Chłopiec narysował Jurka Owsiaka i podbił serca internautów. Jest wzruszająca odpowiedź
Eligiusz ma kilka lat i mieszka z rodzicami-Polakami w Anglii. W ramach pracy domowej miał narysować swojego bohatera. Wybrał Jurka Owsiaka, stając się z miejsca internetową sensacją. Wieści o rysunku dotarły do twórcy WOŚP, który właśnie odpowiedział chłopcu.
Chłopczyk trzyma w dłoniach rysunek, z dumą pozując do zdjęcia, które jego mama, blogerka "Nietypowa Matka Polka" wrzuciła do sieci. "To uczucie, kiedy rano, gdy jesteś w łazience, twój czteroletni syn krzyczy przez drzwi, że jednak narysuje tego superbohatera do szkoły. Wychodząc, spodziewasz się Batmana, tymczasem zastajesz… Jurka Owsiaka" – napisała. Fotografia szybko rozeszła się po sieci.
Co na fotkę powiedział Owsiak? Na jego oficjalnym profilu na Facebooku pojawiła się odpowiedź. – Jestem potrójnie mega dumny, że "Stifler" (przydomek Eligiusza -red.) narysował mnie – zaczyna, w dłoniach trzyma wydrukowane zdjęcie malucha. – Narysował mnie fantastycznie, no doskonale i jeszcze ten język wywalony do przodu pokazuje, że była radość i była praca niesamowita przy rysowaniu Jurasa.
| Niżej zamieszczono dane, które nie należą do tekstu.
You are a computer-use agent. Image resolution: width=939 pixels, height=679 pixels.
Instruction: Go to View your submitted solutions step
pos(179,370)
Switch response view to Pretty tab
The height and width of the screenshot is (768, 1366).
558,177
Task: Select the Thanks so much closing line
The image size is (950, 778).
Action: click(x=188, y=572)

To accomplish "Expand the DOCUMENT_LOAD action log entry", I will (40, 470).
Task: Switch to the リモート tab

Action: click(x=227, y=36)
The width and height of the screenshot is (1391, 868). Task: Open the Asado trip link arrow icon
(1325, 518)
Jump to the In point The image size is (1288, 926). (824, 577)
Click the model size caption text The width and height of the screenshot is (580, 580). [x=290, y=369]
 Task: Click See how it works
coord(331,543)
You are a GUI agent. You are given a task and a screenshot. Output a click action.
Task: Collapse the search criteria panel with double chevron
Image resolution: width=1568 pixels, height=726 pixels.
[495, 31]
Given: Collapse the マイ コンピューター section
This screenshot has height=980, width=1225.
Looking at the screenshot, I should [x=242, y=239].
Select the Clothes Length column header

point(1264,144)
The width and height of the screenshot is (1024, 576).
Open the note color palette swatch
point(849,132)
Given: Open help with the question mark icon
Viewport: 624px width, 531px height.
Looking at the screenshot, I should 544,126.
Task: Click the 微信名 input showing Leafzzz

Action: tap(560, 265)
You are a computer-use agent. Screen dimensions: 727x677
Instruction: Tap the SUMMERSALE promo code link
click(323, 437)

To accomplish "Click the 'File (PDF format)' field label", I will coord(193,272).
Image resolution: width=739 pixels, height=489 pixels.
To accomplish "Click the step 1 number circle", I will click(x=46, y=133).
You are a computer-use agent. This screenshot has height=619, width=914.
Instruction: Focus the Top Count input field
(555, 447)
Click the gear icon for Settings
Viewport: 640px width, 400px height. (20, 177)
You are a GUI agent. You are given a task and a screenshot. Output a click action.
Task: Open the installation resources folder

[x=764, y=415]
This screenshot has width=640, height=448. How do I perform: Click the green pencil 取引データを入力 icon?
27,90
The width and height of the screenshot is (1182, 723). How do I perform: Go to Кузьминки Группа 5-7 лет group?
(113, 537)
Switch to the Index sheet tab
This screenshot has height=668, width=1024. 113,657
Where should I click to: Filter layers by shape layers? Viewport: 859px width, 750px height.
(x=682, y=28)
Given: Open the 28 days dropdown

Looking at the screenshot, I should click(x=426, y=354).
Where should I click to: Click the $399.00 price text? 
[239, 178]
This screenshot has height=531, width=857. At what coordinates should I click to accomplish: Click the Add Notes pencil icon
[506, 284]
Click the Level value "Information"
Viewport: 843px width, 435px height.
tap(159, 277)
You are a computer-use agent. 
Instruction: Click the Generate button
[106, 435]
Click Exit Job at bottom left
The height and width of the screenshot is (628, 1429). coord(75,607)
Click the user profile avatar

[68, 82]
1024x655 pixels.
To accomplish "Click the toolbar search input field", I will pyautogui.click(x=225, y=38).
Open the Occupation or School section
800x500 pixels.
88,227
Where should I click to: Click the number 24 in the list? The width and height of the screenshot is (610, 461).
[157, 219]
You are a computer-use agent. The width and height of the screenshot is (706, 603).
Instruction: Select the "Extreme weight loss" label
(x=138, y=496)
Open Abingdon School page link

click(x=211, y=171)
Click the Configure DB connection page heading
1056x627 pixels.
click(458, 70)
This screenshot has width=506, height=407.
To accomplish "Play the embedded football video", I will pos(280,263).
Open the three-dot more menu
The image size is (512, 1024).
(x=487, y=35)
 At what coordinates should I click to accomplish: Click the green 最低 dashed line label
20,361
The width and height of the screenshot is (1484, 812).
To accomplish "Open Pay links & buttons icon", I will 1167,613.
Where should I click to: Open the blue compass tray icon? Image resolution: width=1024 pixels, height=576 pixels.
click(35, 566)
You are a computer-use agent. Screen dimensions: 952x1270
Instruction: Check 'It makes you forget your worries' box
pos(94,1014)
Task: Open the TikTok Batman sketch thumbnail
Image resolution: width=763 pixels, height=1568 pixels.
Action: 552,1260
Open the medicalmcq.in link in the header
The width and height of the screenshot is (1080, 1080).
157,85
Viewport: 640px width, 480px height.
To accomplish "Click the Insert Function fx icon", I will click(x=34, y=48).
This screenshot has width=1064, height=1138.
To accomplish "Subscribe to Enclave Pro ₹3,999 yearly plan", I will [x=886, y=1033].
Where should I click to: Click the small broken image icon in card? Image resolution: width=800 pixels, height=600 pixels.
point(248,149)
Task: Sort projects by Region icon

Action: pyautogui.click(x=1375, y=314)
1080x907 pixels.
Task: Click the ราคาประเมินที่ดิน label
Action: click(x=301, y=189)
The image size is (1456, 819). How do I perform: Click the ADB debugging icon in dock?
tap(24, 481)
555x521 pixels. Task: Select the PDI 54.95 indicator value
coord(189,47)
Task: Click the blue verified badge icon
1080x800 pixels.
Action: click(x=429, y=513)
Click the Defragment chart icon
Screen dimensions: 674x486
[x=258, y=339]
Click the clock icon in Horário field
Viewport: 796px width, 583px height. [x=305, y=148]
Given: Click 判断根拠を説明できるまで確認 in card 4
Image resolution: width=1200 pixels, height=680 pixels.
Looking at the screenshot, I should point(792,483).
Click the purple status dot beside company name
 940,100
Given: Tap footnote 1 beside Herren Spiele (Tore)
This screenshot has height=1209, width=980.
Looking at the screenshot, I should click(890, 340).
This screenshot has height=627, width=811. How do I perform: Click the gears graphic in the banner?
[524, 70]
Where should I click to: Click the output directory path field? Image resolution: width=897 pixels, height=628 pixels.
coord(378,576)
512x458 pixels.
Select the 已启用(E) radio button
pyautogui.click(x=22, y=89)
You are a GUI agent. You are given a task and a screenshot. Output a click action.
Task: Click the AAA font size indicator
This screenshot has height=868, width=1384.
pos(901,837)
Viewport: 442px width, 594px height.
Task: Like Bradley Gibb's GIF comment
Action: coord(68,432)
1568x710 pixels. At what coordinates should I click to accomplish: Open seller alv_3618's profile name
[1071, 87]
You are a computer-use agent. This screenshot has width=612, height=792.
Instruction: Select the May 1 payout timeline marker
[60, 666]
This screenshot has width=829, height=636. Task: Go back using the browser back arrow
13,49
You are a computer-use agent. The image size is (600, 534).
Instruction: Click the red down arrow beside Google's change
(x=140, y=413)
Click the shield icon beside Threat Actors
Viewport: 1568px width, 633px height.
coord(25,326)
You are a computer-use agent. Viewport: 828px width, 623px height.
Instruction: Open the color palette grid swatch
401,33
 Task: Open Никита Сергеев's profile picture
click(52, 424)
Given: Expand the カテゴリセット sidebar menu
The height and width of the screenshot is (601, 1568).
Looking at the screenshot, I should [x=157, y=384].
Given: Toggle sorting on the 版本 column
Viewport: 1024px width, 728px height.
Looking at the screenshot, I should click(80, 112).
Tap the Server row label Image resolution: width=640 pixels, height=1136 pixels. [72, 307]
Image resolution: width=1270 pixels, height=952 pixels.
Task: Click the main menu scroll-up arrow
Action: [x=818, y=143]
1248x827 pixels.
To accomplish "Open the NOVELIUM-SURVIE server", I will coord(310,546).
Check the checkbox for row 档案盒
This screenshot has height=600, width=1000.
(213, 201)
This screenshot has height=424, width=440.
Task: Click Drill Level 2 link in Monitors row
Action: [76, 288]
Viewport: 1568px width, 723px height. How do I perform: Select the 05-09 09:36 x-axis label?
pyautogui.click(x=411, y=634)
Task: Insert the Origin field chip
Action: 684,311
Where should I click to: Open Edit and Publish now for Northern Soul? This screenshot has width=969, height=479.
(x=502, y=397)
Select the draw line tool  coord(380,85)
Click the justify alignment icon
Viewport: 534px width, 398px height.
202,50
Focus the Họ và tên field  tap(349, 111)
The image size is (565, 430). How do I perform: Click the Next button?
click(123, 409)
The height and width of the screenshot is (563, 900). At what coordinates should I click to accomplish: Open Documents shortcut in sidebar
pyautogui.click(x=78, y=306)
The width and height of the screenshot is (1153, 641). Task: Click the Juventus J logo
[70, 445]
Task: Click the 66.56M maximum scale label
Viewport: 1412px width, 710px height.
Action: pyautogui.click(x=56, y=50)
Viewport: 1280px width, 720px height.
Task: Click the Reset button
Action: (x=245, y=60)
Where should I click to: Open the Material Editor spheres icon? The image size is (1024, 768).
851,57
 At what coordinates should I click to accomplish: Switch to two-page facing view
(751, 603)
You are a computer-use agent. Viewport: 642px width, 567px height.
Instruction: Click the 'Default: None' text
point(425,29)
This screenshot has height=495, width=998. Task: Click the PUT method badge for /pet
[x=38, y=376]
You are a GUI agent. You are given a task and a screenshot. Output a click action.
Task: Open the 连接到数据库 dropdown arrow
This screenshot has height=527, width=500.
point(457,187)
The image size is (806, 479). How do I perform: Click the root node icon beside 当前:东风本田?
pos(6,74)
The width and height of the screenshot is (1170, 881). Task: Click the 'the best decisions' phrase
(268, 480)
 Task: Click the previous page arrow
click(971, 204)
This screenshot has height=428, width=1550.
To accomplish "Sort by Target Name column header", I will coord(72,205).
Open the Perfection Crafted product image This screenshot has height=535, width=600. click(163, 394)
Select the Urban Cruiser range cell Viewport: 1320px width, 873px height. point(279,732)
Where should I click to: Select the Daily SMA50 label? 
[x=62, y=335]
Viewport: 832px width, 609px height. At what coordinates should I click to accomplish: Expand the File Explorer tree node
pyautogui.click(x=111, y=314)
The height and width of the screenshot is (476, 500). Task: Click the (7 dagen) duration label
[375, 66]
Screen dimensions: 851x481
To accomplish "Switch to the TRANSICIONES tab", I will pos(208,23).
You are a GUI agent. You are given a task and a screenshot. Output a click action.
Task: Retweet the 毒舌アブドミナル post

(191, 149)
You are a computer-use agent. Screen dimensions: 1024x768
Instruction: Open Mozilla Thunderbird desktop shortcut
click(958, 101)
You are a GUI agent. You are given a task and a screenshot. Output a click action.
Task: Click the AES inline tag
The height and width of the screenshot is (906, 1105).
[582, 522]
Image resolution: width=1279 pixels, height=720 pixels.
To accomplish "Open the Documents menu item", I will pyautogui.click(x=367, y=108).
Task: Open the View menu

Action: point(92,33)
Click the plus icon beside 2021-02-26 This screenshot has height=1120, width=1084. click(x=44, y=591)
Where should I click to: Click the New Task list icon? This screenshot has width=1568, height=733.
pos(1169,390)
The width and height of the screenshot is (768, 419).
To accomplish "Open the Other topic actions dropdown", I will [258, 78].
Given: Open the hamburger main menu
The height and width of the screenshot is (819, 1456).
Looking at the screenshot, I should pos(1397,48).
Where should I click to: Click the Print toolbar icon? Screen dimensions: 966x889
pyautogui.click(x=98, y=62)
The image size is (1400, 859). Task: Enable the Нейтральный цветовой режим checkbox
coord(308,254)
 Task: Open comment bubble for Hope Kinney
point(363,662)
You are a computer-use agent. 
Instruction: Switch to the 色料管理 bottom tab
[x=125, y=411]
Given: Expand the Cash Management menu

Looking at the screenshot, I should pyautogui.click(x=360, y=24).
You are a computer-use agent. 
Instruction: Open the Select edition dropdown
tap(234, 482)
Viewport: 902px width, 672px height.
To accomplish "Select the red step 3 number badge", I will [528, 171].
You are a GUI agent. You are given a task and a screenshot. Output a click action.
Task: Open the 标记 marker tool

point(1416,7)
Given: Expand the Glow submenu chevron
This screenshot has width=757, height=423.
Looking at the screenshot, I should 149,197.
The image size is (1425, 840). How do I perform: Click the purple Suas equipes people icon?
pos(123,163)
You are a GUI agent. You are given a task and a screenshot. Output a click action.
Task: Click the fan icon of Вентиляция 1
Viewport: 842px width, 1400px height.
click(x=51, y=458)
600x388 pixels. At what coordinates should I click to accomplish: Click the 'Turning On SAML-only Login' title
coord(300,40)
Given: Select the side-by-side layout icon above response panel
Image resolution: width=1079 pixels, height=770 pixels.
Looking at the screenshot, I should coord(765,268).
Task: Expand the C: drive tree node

Narysował mnie Jurka takiego, jakim jestem – dodaje.
Owsiak stwierdza, wyraźnie poruszony, że rysunek chłopca to dla niego "najpiękniejszy dyplom" i dowód na dobro, które niesie Wielka Orkiestra Świątecznej Pomocy. – Szykujemy się do kolejnego finału, w którym będziemy znowu na ulicach razem, będziemy się uśmiechali do siebie, będziemy pełni dobrego ducha – zapowiada Jurek Owsiak. Kończy przekazem, że Polska to nie tylko wydarzenia z 11 listopada, jakie nazywa przerażającymi. – Piątka, chłopaku! – mówi. W planach ma skontaktowanie się ze "Stiflerem" i jego rodziną.